The Long Trail was the first long-distance hiking trail in the US, running 280 miles through Vermont along the spine of the Green Mountains from Massachusetts to Canada. I have spent time on the trail before doing day hikes, but have always wanted to make an extended adventure of it. So last Thursday, Alaina and I packed our bags and drove up to our established start point near Killington and set out on a five day journey. We have done lots of camping in our day, but most of it has been out of a car without the need to carry everything, so efficient packing was crucial. We stuffed a food bag with dried fruits and nuts, oatmeal, coffee and tea, peanut butter and jelly, bread, tuna, pasta, cheese, dry sausage, soup, Indian meals, chocolate and cookies. I constructed a stove out of a soda can and denatured alcohol, and we packed a tent and sleeping bags plus a few articles of clothing. A map and a guidebook showed us the way and we were off, leaving our car at 4:45 on Thursday and marching into the woods…
I love to travel, especially to unfamiliar places where I am constantly challenged by logistical and cultural differences. It is mind expanding to live temporarily in a new way and place. This trip was different. We knew exactly what we were going to be doing every day: lots of walking and some eating. Every night: sleeping. That’s all there was. I turned my phone off to avoid any contact with information away from the trail so the only dispatches I received were from fellow hikers and usually consisted of nice views and good water sources. All the noise from my highly connected world vanished and I was left with just survival to focus on: to sustain myself with food and water, stay safe and keep walking until an appropriate exit. It was mind-clearing and centering to be in the wilderness.
We walked 48 miles over five days and camped in four beautiful locations along the way. I had initially envisioned a slightly longer journey, but we found it slow going up and down 3 or 4 mountains a day, and around the third day I was reminded of one reason I love Vermont so much; in my four years at Middlebury, I learned to slow down and savor the days, but when I moved to New York I was caught up in the speed and efficiency of the city. I adapted to the pace of my new environment and lost a bit of my laid-back VT style. The hike came down to a choice of rushing towards a goal or slowing down to enjoy our surroundings. Accepting a slower pace meant more flexibility in our nightly stops, which led to some spectacular campsites with better energy and morale.
Sometimes in our travels, water is a constant source of stress. Tap water in many parts of the world is toxic, which can leave us very thirsty from poor planning. This hike was similar in that respect, where supplies needed constant replenishment, lest we find ourselves dry. There were many streams, but the presence of Giardia is a constant threat, so the water needed to be purified. We brought a UV light filter, which worked for two days before running out of batteries (rookie mistake to not have extras), so we had to boil our caches, which was a huge time and fuel suck. We were extremely lucky to find a spring on day four that basically solved our issues. It certainly makes you think about how much we take for granted our absolute greatest and most important resource in the world.

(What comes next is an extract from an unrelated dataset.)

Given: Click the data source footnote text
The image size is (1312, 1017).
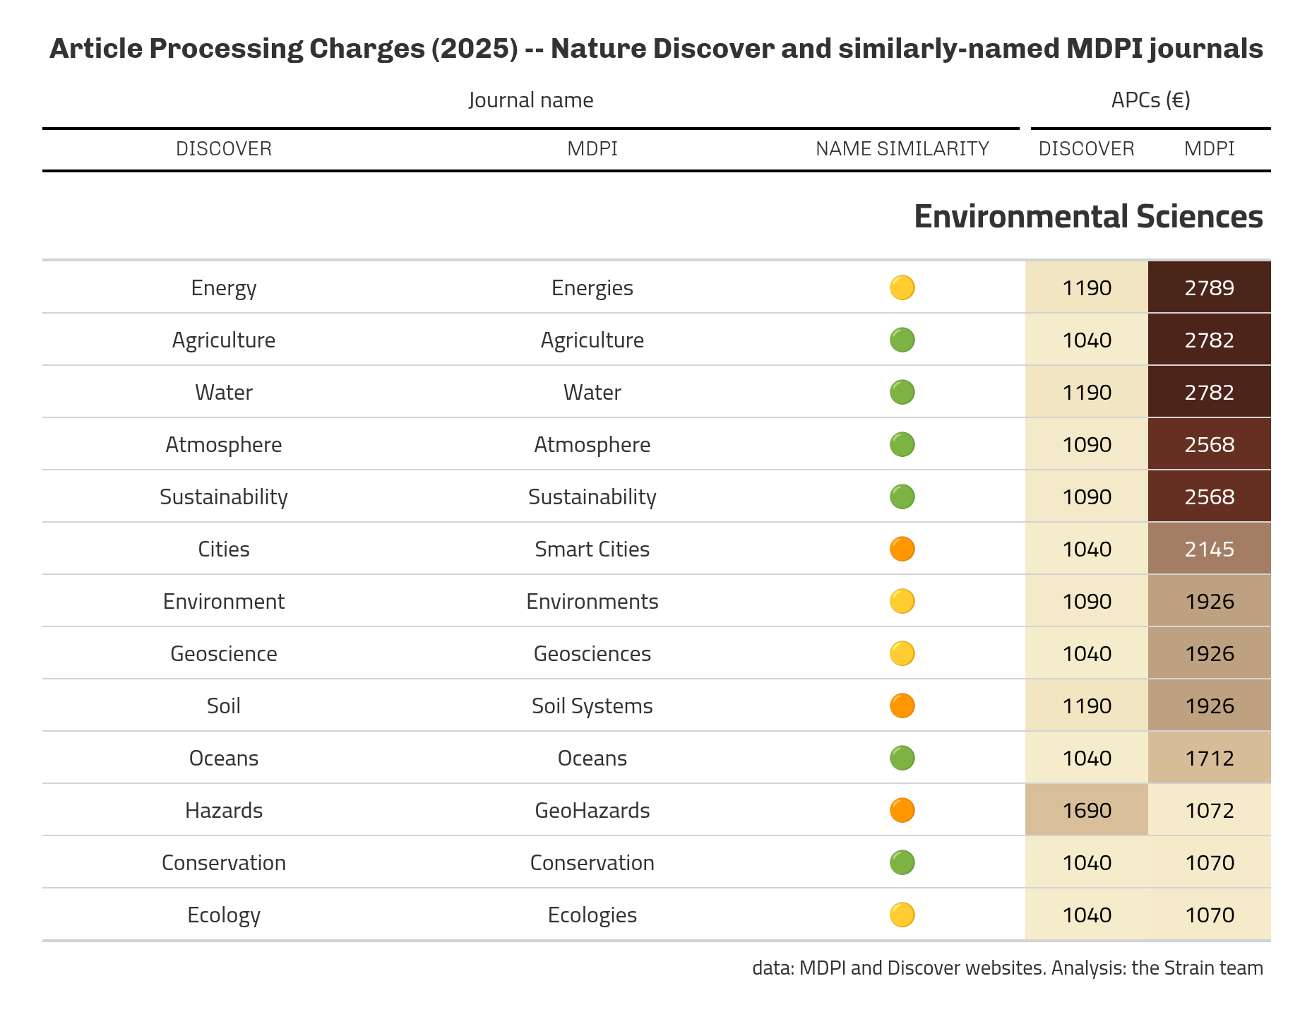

On the fifth day, we hiked out, conveniently crossing the Lincoln gap road, where we stuck out our thumbs and hopped in any car headed our direction that would stop for us. It took three rides from generous strangers to get back to where we had parked. We ate a meal we had been talking about since walking into the woods at the Irish Pub at The Inn at Long Trail then stiffly stuffed ourselves into the car and drove back to the city, from the Forest to the Jungle.
This was one of the most physically demanding activities I’ve ever participated in. I am still sore from the thousands of steps I took on the trail. Alaina, at 2/3 of my body size, was tested even more and was an incredible trooper through the hike. While I am always impressed with her ability to trek on, I am simply amazed at her camping abilities. She is a stage manager by trade and organizing necessary gear, toiletries, food and water is a complex task that requires logic and planning that she commands so well. She is, simply put, the best friend and camping partner anyone could ever hope for. The best part of this adventure for me was spending all those hours alone with her; I love my friends and family so much, but sometimes they can distract me from the person I love the most. It was an incredible experience to share with her and I am so grateful that I married someone willing to walk into the wild with me!